-- Opening Marker --

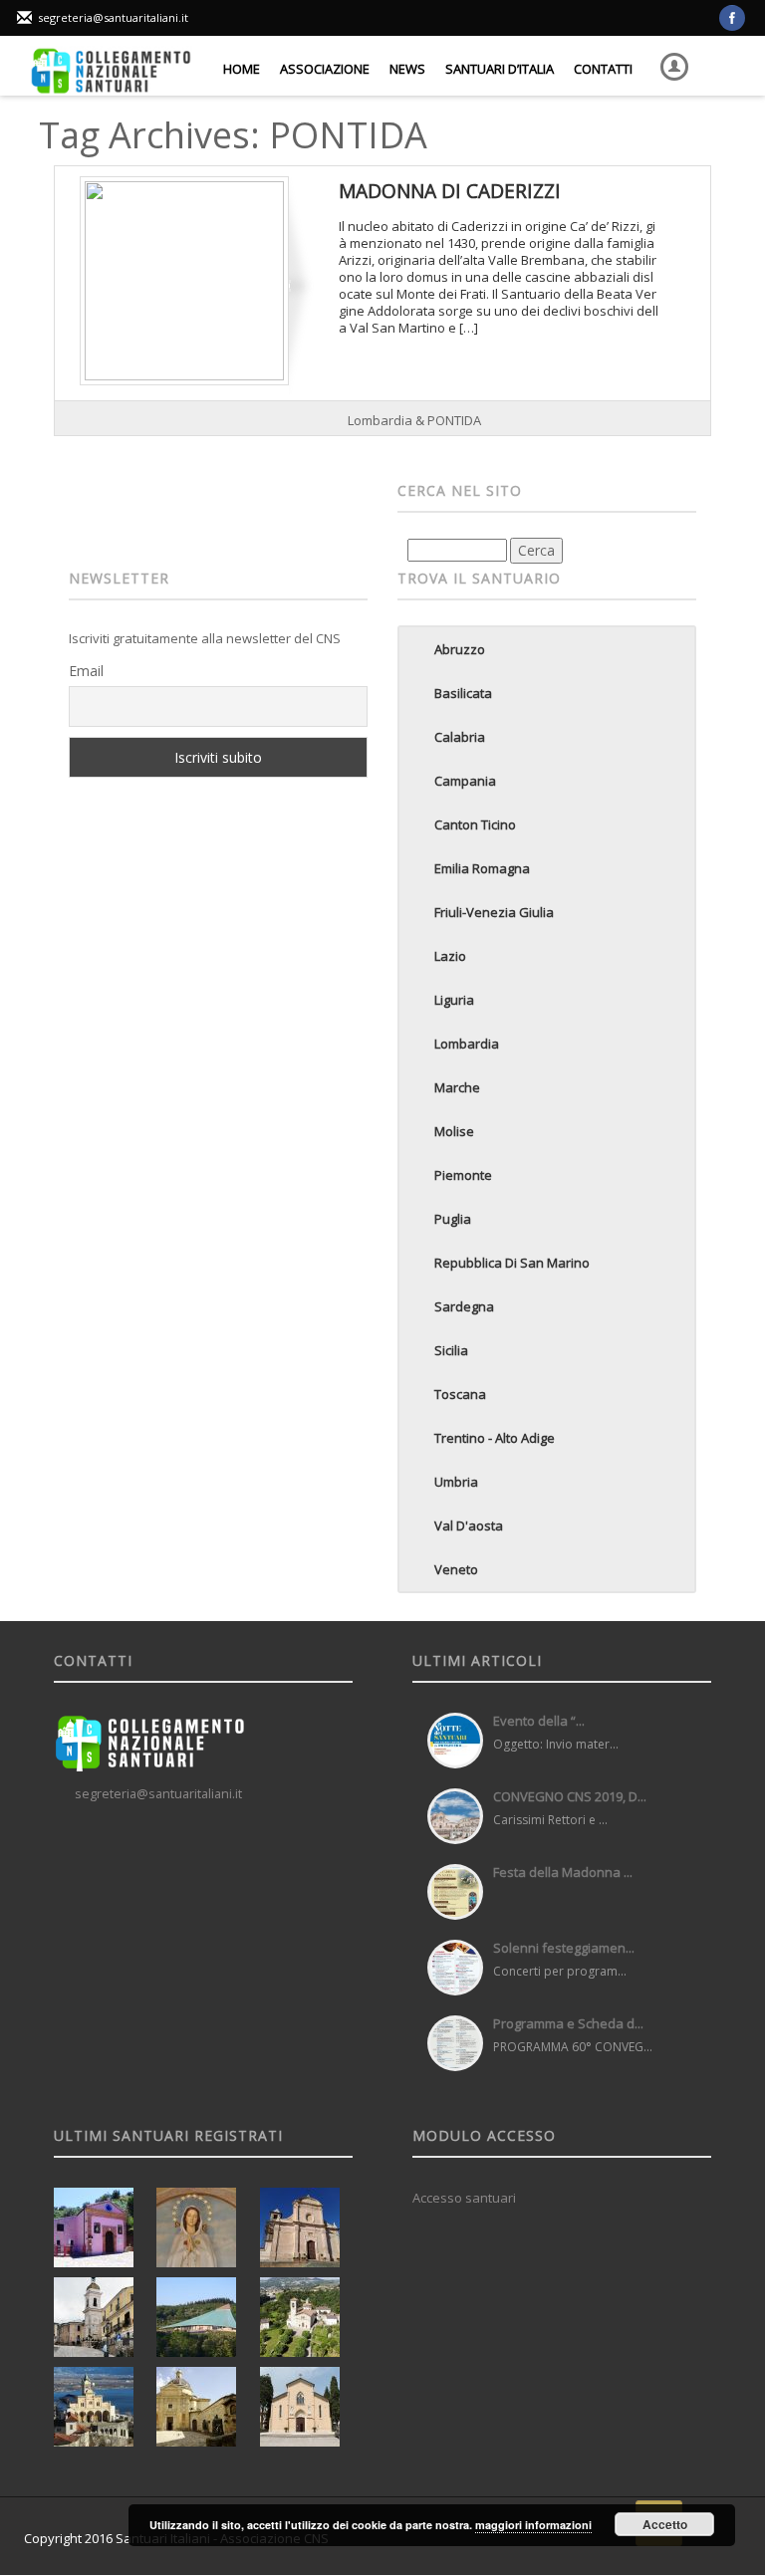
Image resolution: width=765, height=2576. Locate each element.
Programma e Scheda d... (568, 2023)
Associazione (325, 69)
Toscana (460, 1394)
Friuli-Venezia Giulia (494, 912)
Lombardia (466, 1044)
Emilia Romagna (482, 868)
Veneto (456, 1569)
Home (241, 69)
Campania (465, 781)
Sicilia (451, 1350)
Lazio (450, 956)
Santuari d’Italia (499, 69)
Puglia (452, 1219)
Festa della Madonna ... (563, 1872)
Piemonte (463, 1175)
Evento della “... (539, 1721)
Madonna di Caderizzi (450, 190)
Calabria (459, 737)
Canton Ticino (475, 824)
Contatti (603, 69)
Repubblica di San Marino (512, 1263)
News (407, 69)
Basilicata (463, 693)
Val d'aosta (468, 1525)
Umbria (456, 1482)
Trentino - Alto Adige (494, 1438)
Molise (454, 1131)
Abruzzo (459, 649)
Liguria (454, 1000)
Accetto (664, 2524)
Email (86, 670)
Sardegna (464, 1306)
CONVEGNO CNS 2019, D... (569, 1796)
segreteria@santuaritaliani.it (113, 17)
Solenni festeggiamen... (564, 1948)
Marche (457, 1087)
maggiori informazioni (533, 2524)
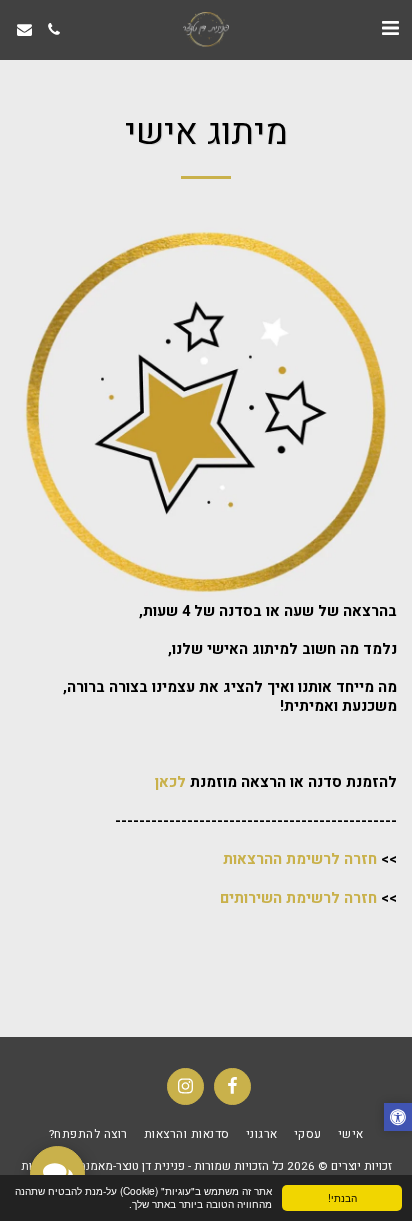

-- Closing Marker --

» **Assignment**
Copy all lines of the records that have the string "Madonna" in them.

» **Response to this exercise**
Festa della Madonna ... (563, 1872)
Madonna di Caderizzi (450, 190)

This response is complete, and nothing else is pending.